No último episódio protagonizado por Cássia Kis, a atriz decidiu intervir em um supermercado carioca ao tentar, segundo relatos e um vídeo que viralizou nas redes, exigir que uma jovem de biquíni fosse retirada do estabelecimento. Em qualquer outro lugar do mundo, essa cena poderia parecer justificável. Mas no Rio de Janeiro, berço da liberdade dos corpos, isso soa como um ato de desconhecimento da história e da identidade da cidade.
Andar de biquíni, sunga ou sandálias de dedo pelas ruas e mercados faz parte do cotidiano carioca. É um símbolo da fusão entre a praia e a cidade, uma característica que o escritor e jornalista Edney Silvestre tão bem destacou em suas crônicas. Ele descreve, em uma das suas crônicas passadas, como o Rio abraça essa estética natural dos corpos, como se cada espaço urbano fosse uma extensão do mar. Esse traço cultural, tão próprio da capital fluminense, é o que confere ao Rio uma identidade única, libertária e despojada.
O que move Cássia Kis a confrontar uma prática tão comum no Rio? Talvez seja a amargura. Nos últimos anos, a atriz — que já foi reverenciada por performances memoráveis na televisão brasileira — tornou-se uma figura marcada por atitudes controversas e discursos que flertam com o autoritarismo. Seu comportamento já causou atritos em produções da TV Globo, incluindo problemas nos bastidores da novela “Travessia”, de Glória Perez.
Além disso, Cássia Kis enfrenta atualmente um processo por homofobia na Justiça Federal. Em 2022, durante uma entrevista à jornalista Leda Nagle, a atriz fez declarações consideradas preconceituosas contra pessoas transexuais, afirmando que a “ideologia de gênero” busca destruir a família. Essa postura resultou em uma ação civil pública movida pela Articulação Nacional dos Transgêneros (Antra) e pelo ator José de Abreu, que foi aceita pelo Tribunal Regional Federal da 2ª Região (TRF-2) em outubro de 2024. Caso seja condenada, Cássia Kis poderá ser obrigada a pagar uma multa de até R$ 1 milhão.
Essa trajetória recente é lamentável. Em vez de ser lembrada por sua excelência artística, Cássia Kis tem se tornado pauta constante por atos que promovem a intolerância. Suas intervenções públicas, que deveriam ecoar sabedoria e humanidade, acabam revelando uma militância extremista desproporcional, que ignora a realidade e as nuances do país que ela habita.
O Rio de Janeiro não é uma cidade que tolere censuras. Ao longo da sua história, a capital carioca foi palco de movimentos que celebram a liberdade — nos corpos, nas palavras e nas atitudes. Quem não compreende essa essência está, na verdade, negando a alma do lugar.
A comparação inevitável que surge é com Odete Roitman, a vilã inesquecível de Vale Tudo, interpretada por Beatriz Segall. Talvez a Globo tenha perdido sua maior chance na trama. Odete personificava a intolerância e o preconceito, exatamente os traços que hoje vemos em Cássia Kis. Ironicamente, a Globo perdeu uma grande oportunidade ao não escalá-la para o papel.
A vida real, porém, não precisa imitar a ficção.
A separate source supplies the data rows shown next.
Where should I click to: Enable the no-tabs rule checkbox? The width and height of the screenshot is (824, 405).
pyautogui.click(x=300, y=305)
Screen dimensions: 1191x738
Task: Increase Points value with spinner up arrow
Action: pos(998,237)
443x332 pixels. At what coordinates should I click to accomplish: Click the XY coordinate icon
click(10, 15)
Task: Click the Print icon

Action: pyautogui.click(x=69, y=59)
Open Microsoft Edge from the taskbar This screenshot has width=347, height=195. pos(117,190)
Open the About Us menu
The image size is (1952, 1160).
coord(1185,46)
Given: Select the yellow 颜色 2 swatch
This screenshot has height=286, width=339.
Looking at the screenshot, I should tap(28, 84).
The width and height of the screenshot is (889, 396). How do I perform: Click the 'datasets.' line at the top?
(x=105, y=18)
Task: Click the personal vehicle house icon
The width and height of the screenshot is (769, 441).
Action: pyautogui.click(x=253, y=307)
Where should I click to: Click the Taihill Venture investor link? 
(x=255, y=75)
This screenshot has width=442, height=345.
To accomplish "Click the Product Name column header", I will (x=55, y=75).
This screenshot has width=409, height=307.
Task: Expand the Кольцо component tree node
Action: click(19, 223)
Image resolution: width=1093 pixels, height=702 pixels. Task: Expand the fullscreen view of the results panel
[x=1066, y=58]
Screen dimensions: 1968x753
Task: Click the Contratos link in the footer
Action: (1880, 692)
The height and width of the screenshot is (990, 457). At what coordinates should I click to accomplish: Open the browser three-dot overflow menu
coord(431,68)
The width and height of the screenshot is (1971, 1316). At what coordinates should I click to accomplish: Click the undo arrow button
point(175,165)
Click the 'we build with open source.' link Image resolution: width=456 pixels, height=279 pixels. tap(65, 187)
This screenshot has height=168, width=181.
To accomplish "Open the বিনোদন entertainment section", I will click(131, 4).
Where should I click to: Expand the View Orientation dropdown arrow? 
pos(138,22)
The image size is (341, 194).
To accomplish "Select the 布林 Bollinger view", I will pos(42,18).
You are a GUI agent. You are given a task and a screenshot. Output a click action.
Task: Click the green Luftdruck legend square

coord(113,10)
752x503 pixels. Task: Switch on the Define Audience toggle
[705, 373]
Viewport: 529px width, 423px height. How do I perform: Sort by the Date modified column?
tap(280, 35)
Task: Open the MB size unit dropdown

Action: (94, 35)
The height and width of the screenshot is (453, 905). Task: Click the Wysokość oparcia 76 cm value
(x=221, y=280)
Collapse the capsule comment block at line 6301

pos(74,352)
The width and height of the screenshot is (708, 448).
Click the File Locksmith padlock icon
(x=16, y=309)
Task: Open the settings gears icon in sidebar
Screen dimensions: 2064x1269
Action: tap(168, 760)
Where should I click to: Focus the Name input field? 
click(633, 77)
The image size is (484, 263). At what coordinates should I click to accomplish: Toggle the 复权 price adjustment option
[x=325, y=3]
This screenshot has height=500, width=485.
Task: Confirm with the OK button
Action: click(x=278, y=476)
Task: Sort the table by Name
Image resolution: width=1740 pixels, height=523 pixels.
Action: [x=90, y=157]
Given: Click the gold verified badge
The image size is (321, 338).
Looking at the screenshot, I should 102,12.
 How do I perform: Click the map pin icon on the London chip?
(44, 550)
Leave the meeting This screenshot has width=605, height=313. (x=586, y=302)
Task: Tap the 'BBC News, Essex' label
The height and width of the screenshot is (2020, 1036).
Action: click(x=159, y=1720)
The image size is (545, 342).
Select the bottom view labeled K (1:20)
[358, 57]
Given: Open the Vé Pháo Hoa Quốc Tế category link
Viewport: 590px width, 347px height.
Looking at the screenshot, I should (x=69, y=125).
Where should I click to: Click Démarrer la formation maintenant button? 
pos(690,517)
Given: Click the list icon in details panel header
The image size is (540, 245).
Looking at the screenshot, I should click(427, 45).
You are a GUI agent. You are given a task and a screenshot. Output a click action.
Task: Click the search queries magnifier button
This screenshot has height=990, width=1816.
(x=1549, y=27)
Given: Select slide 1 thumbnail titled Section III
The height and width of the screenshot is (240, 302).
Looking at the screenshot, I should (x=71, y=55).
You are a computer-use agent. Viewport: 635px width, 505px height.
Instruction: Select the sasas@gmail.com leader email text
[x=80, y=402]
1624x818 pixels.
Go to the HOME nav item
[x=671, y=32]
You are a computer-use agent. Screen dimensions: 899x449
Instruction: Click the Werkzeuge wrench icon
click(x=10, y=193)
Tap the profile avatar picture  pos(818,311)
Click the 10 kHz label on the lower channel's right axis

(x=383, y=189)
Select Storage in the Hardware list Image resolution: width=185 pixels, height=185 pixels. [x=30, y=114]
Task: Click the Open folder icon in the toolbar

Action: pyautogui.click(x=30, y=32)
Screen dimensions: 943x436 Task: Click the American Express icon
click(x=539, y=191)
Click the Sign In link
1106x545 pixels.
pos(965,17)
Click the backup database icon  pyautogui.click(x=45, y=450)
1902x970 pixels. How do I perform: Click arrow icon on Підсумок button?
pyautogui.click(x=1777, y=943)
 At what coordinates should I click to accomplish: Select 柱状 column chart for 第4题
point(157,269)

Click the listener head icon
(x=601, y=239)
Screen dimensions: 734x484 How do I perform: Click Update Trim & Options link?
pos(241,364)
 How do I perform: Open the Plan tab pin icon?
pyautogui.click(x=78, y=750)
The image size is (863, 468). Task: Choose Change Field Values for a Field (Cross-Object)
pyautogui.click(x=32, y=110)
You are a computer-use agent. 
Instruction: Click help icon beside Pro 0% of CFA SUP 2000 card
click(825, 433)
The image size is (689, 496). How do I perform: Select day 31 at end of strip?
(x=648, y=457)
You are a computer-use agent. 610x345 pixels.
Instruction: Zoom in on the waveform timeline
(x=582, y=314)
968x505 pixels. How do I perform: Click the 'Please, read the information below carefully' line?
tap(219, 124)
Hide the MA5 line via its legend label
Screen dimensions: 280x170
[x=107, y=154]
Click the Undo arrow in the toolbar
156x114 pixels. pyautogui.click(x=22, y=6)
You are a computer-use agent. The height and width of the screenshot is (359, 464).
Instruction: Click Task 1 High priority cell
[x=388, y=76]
Ainda há tempo para que Cássia Kis, como atriz e cidadã, repense suas atitudes e recupere sua grandeza. Ser pauta por seu trabalho primoroso é infinitamente mais digno do que ser notícia por atos de repressão.
Mas, por ora, resta o lamento: o que poderia ser um retorno ao palco da admiração tornou-se, infelizmente, mais um capítulo da decadência de uma artista que escolheu protagonizar a vergonha.